Director John Fawcett and writer Karen Walton see lycanthropy as symbolising the female side of puberty. That time of change that a girl first experiences on her journey to womanhood. The bleeding, the cramps, the irritable behavior could be seen as signs of transformation. Any way, the girl is never the same after that. She sees the world in a different light and vice versa. Short of actually transforming, she has become a different beast altogether. I knew a girl like that when I was growing up. Her name was Alice, and I knew her from first grade to twelfth, and when summer vacation was over after ninth grade and we settled into new lives as high school students, she was no longer the same Alice I had known before. Gone were the frilly dresses, replaced by the tightest of blue jeans and t-shirts cut off at the mid-riff revealing a taut belly and quite perky young breasts that, to quote Lt.

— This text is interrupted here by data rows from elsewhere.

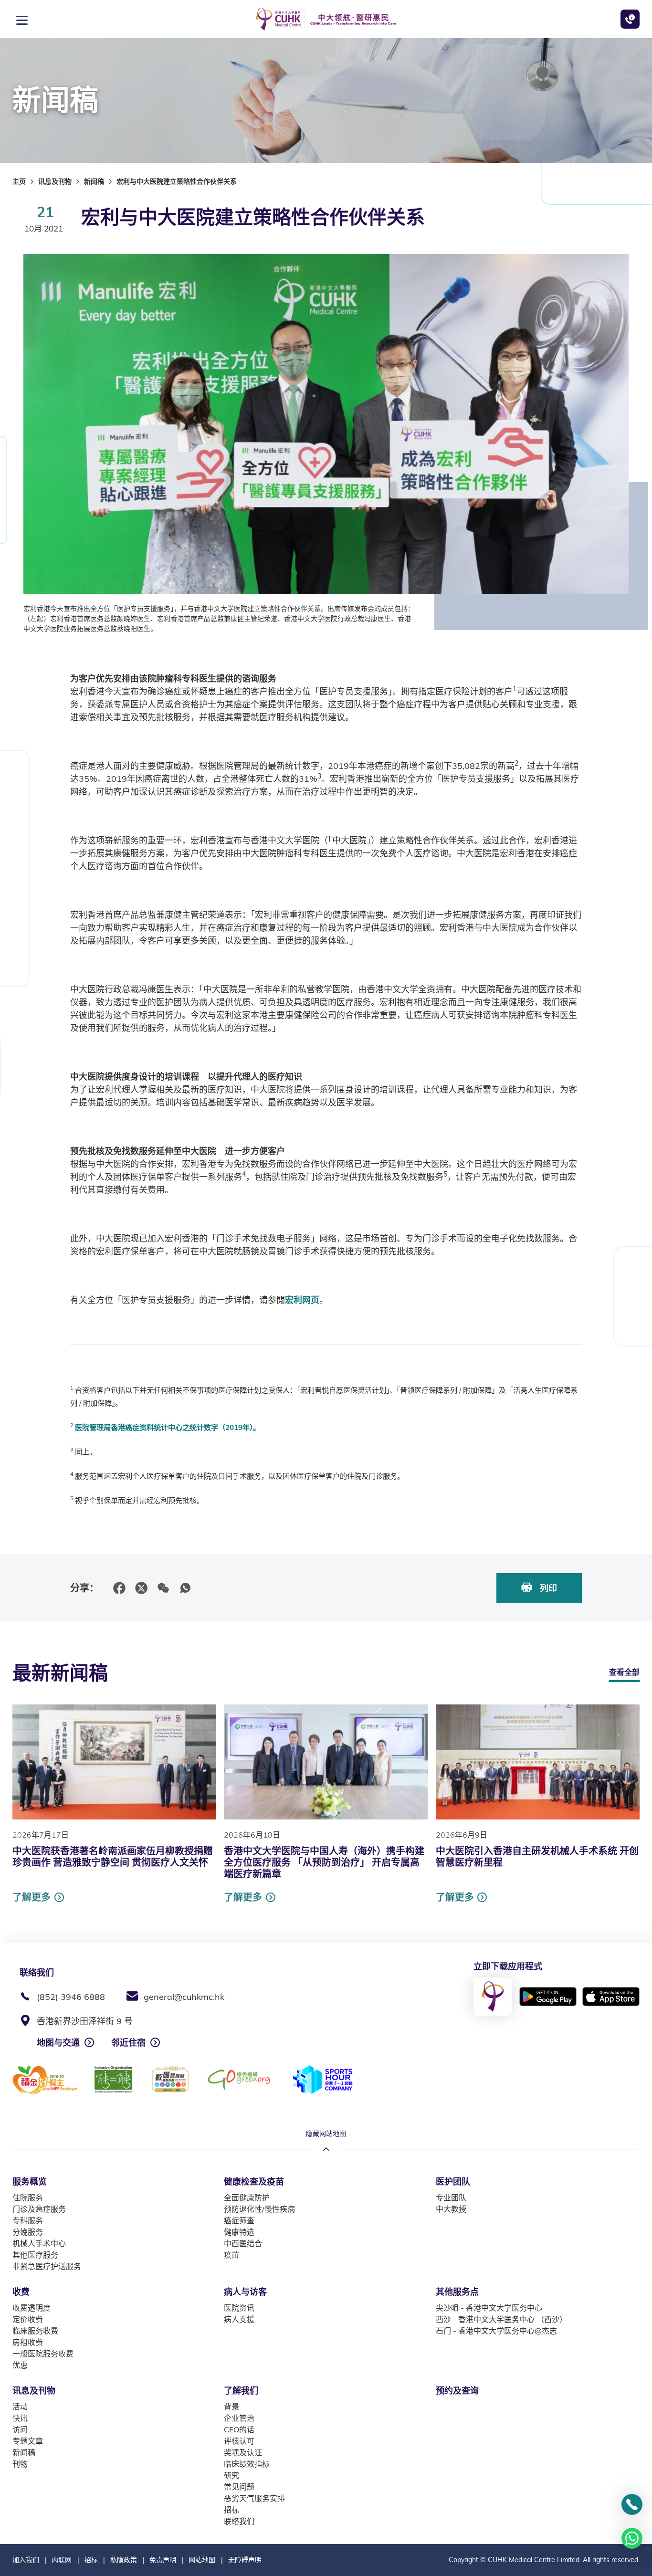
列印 (547, 1588)
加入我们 (25, 2559)
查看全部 (624, 1672)
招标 (91, 2559)
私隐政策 (123, 2559)
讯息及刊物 (55, 181)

Frank Drebin, said “Hey, look at these!” Her attitude was different, too. No longer sweet and innocent little Alice, she was boy hungry Alice who pursued them every chance she got. Yes, just like Ginger, she had fallen victim to ‘the curse’.
Okay, so I got off on a little tangent there. But, let me just say that Ginger Snaps, like The Howling and Dog Soldiers, is a pretty damn good little werewolf movie. Emily Perkins and Katharine Isabelle are both excellent as the two sisters. Perkins you may remember from Stephen King’s IT mini-series, and Isabelle you may remember from Freddy vs Jason.
Anyway, you wanna see a good metaphorical werewolf film? You can’t go wrong with Ginger Snaps.
Trivia
Among the students paged over the school’s PA system by an uncredited Lucy Lawless are Samuel and Theodore Raimi. Ted Raimi is Lawless’ co-star on “Xena: Warrior Princess” (1995); Ted’s brother Sam Raimi is the show’s executive producer.
Although Katharine Isabelle is supposed to be playing Emily Perkins’ older sister, she is actually five years younger than Emily in real life.
Due to the fact that the film features teenagers in violent situations the production had difficulty getting funding because the Columbine massacre and other school shootings had recently occurred.
P.S. If I got anything wrong about the woman stuff, go easy on me. I never claimed to be an expert.